Reminder
On Sunday July 9 at 7PM I will be hosting a discussion about the movie GLORY for all paid subscribers. I plan on sharing a brief presentation about the movie and how it stacks up against the history and then will open it up for questions and discussion. This should be a lot of fun. [A zoom link will be emailed a few days in advance.]
News
I haven’t read the study referenced in this report, but I get the sense that the research team did not include a historian.
A new study outlines how white people’s migration during and after the Civil War, from the Confederate South to the West, bolstered white supremacy and institutional racism in non-slave states, helping create the vast racial disparities that exist today nationwide.
It’s as if white supremacy was invented by the Confederacy.
The first capital of the Confederacy has renamed high schools that honor Confederate leaders. Now city officials in Montgomery, Alabama want to rename streets.
Interesting story about the attempt to arrest Judah P. Benjamin, who served as the Confederacy’s secretary of state.
Two years after the Civil War’s guns went silent, the former Union General George H. Sharpe navigated London’s bone-biting cold and snowy rail lines to reach the U.S. diplomatic mission at 54 Portland Place. His orders from Washington were both secret and explosive: Capture the former secretary of state of the Confederacy, Judah Philip Benjamin, who’d found exile, and a lucrative law practice, in Victorian England.
Lawmakers in Virginia hope to rename Arlington House, The Robert E. Lee Memorial on the grounds of Arlington National Cemetery. This is not the first time that state legislators have attempted to rename Lee’s former home, but support for the bill now has increased support.
Three years after the state of Mississippi voted to change its state flag, a Republican lawmaker now wants to return to the Confederate-themed flag. Part of her justification is the claim that the original Confederate battle flag was designed by a Black Confederate soldiers. You can’t make this stuff up.
Videos
Today, the phrase “40 acres and a mule” represents the broken promises the U.S. government has made to Black American farmers, contributing to a vast racial wealth gap. CBS Reports explores the ways in which Black Americans are trying to reclaim their land, connect to their ancestry, and generate wealth that can be passed on for generations to come.
Historian Tim Smith from the Adams County Historical Society shares some of the most popular myths about the battle of Gettysburg.

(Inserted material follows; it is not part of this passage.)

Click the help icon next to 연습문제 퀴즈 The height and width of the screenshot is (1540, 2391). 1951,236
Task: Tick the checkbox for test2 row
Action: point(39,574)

A new statue of a Black Union soldiers was just unveiled in Pulaski, Tennessee—the birthplace of the Ku Klux Klan.
Books
Joseph McGill Jr. Sleeping with the Ancestors: How I followed the Footprints of Slavery (Hachette Books, 2023).
Barbara Boyle Torrey and Clara Myrick Green, Between Freedom and Equality: The History of an African American Family in Washington, D.C. (Georgetown University Press, 2023).
Otis
(It’s an oldie, but is still one of my favorites.)
(KML, am I doing this right? I am on Substack new, only - so far - to subscribe to you.)
In a nice string of coincidences I was on Quora tonite, just now, and I was hit with the thought: was Judah Benjamin the only CSA bigwig to profit from the CSA experience? I.e., by escaping to London with all the Confederate treasury he could carry.
Then I stumbled across Kevin Levin's mention of General Sharpe going to London to hunt Benjamin down.
So I searched further and immediately hit this Jewish website, Tablet, with an article published just three days ago: https://www.tabletmag.com/sections/history/articles/hunt-for-judah-p-benjamin-jewish-confederate-spy. Thanks, Kevin!!
(It's been this kind of a peak day. Started with my wife and myself marching in Emerita Pelosi's group in the San Francisco Pride Parade; her last career was in Nancy's office. We also met her special guest, Senate candidate Adam Schiff...and the state LtGov was thrilled to finally meet...my wife! Then just before this Benjamin find, my surfing discovered a feminist friend of ours, Mary Eastwood, had coauthored a seminal paper with Pauli Murray on gender bias in 1971, later used by RBG arguing her first Supremes case, which she won.) (Sorry if this was too too outa line.)
The report you reference in the first paragraph was done by a group of economists, I am positive you are correct about the lack of a historian among the researchers. It uses census data primarily to document movement of people across the United States primarily during the second half of the 19th and throughout the 20th century. It also uses voting pattern data to identify shifts in political attitude in geographic regions of the United States receiving large numbers of internal migrants. Their argument is that these shifts in voting patterns show a trend toward more conservative attitudes on the part of the American electorate. They are not just drawing conclusions about racial attitudes although I think the research group sees that as a significant point.
While I do think there is something to their research i think it can easily be overstated.